Text section
:::
We are incorporated as an exempted company under the laws of Bermuda and substantially all of our assets are located in Chile, Colombia, Argentina, Brazil and will be located additionally in Peru. In addition, most of our directors and executive officers reside outside the United States and all or a substantial portion of the assets of such persons are located outside the United States. As a result, it may be difficult or impossible to effect service of process within the United States upon us, or to recover against us on judgments of U.S. courts, including judgments predicated upon the civil liability provisions of the U.S. federal securities laws. Further, no claim may be brought in Bermuda against us or our directors and officers in the first instance for violation of U.S. federal securities laws because these laws have no extraterritorial application under Bermuda law and do not have force of law in Bermuda. However, a Bermuda court may impose civil liability, including the possibility of monetary damages, on us or our directors and officers if the facts alleged in a complaint constitute or give rise to a cause of action under Bermuda law.
:::
Provided data

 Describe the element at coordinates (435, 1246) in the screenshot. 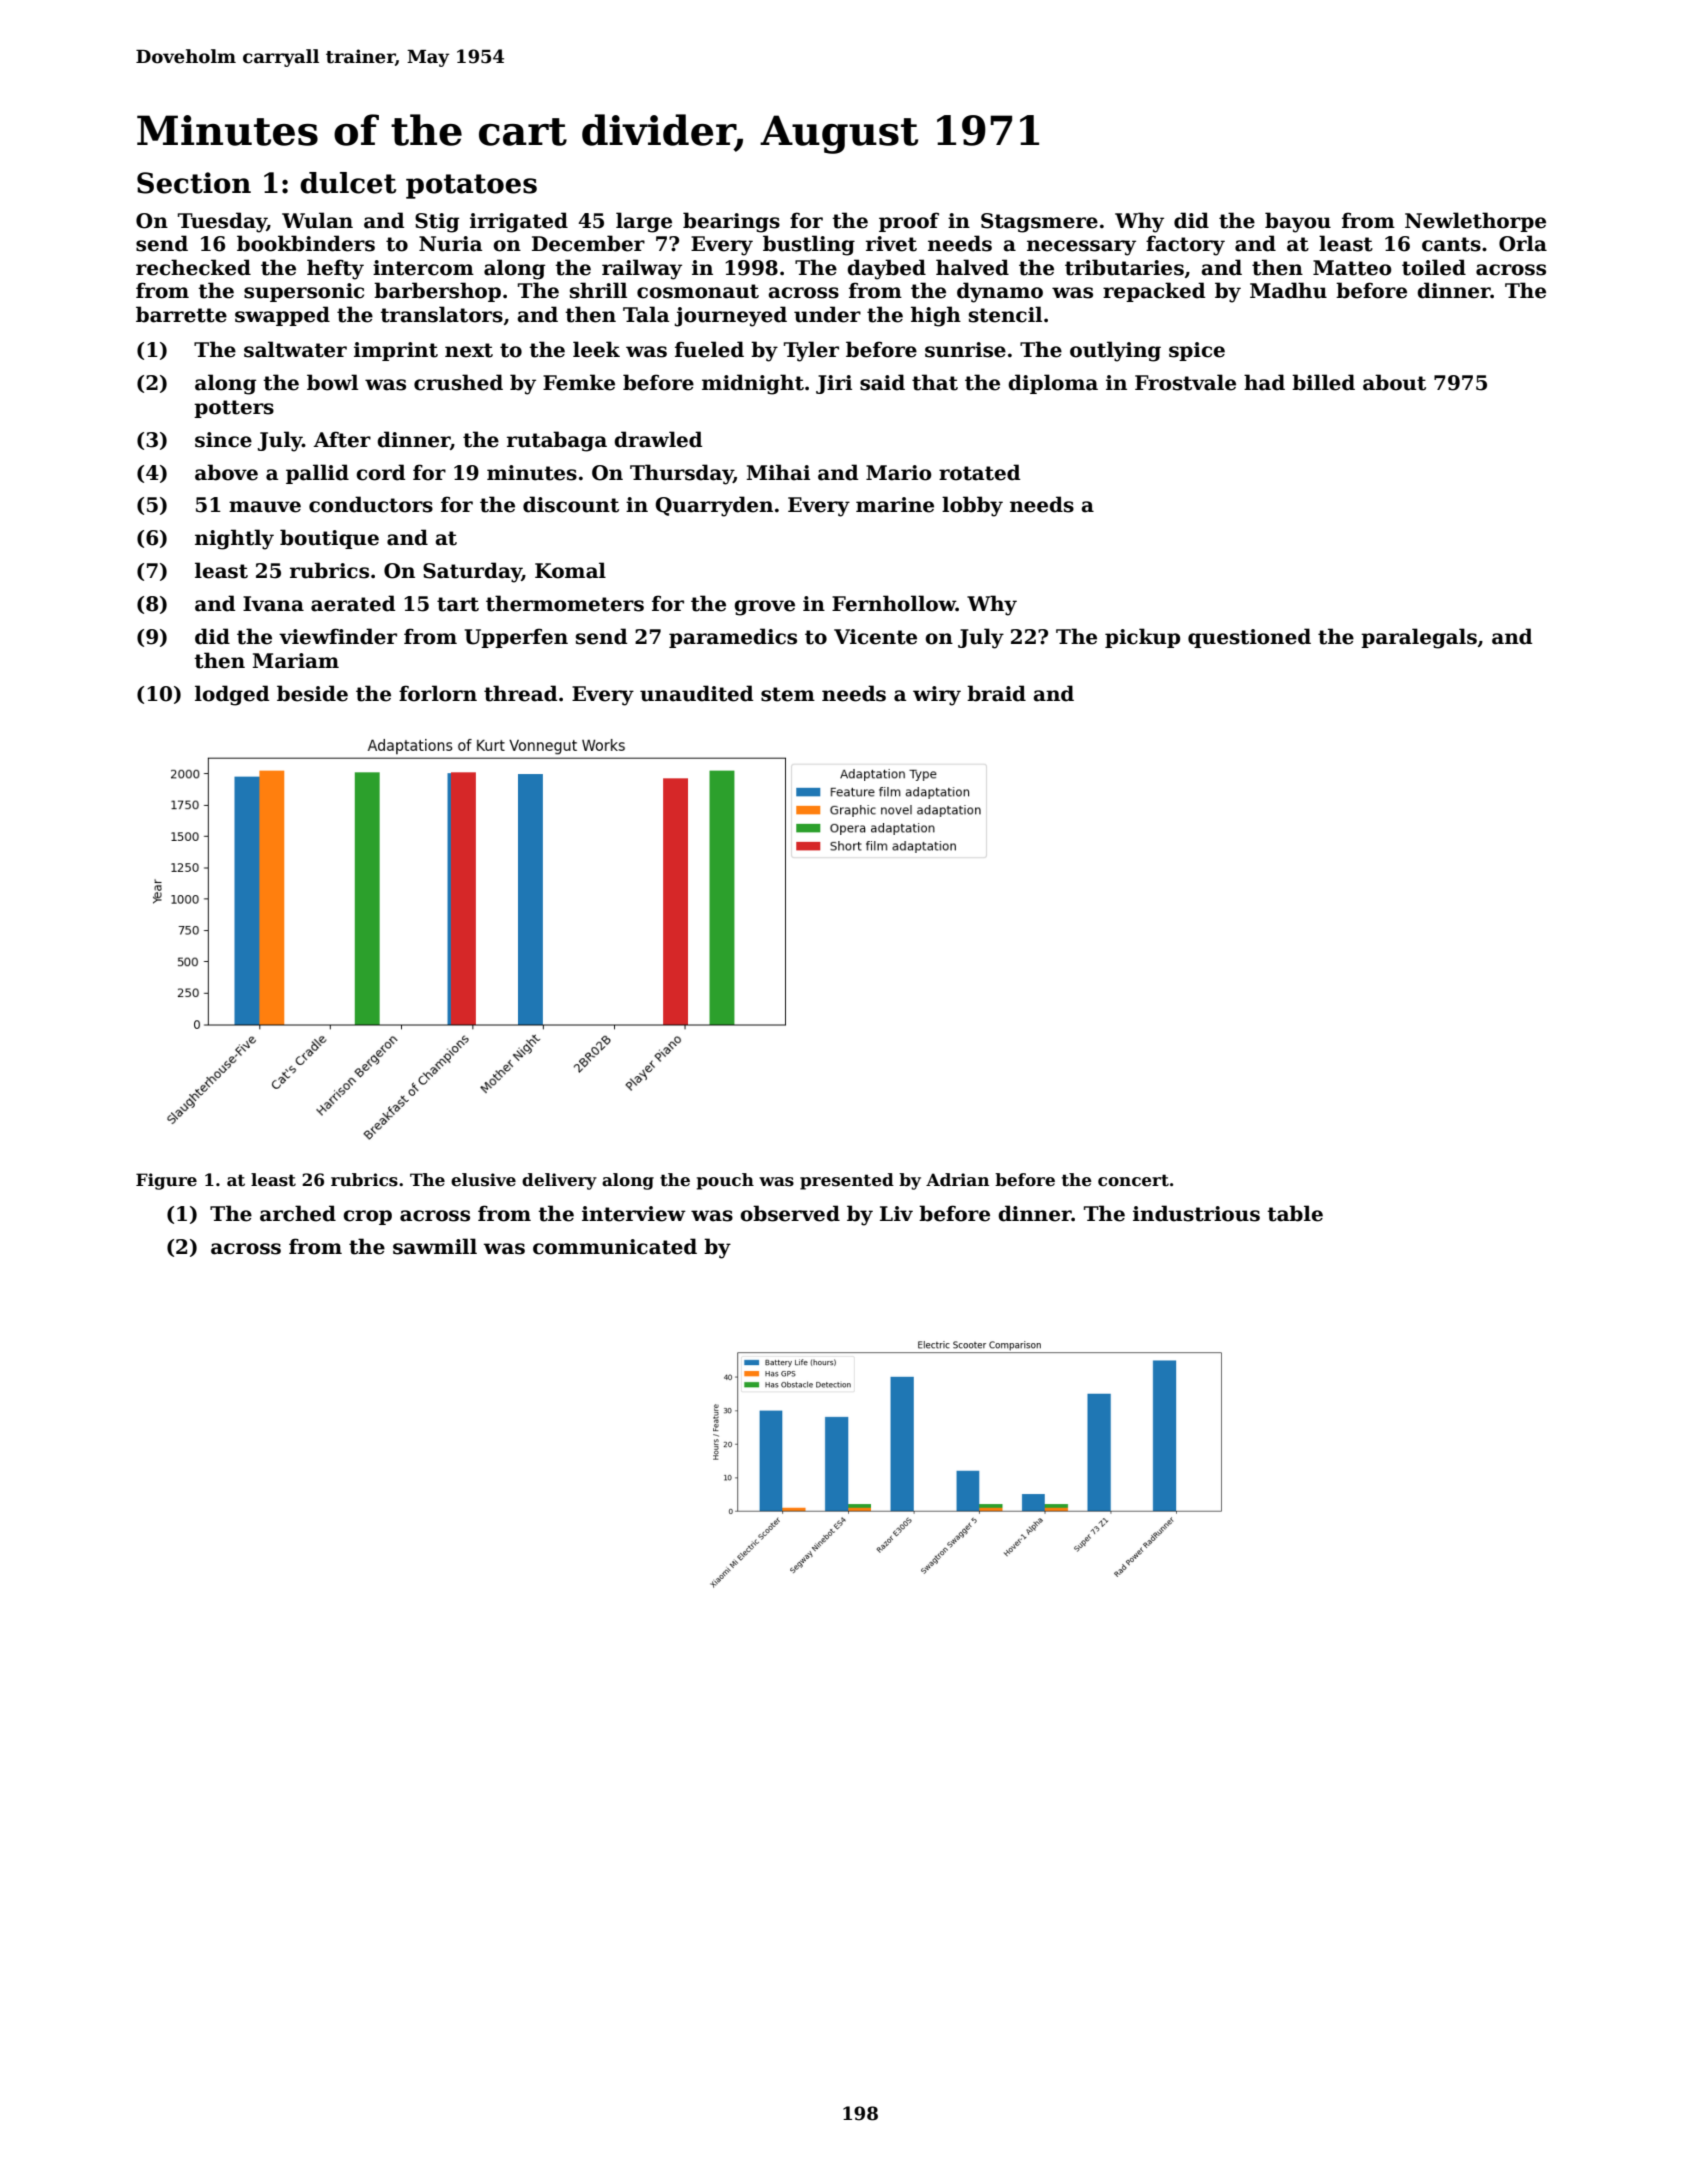

I see `sawmill` at that location.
:::
What to work on
Which countries does the passage on the company's Bermuda incorporation list as places where its assets are or will be located? Give all of them.

Task solution
Chile, Colombia, Argentina, Brazil and Peru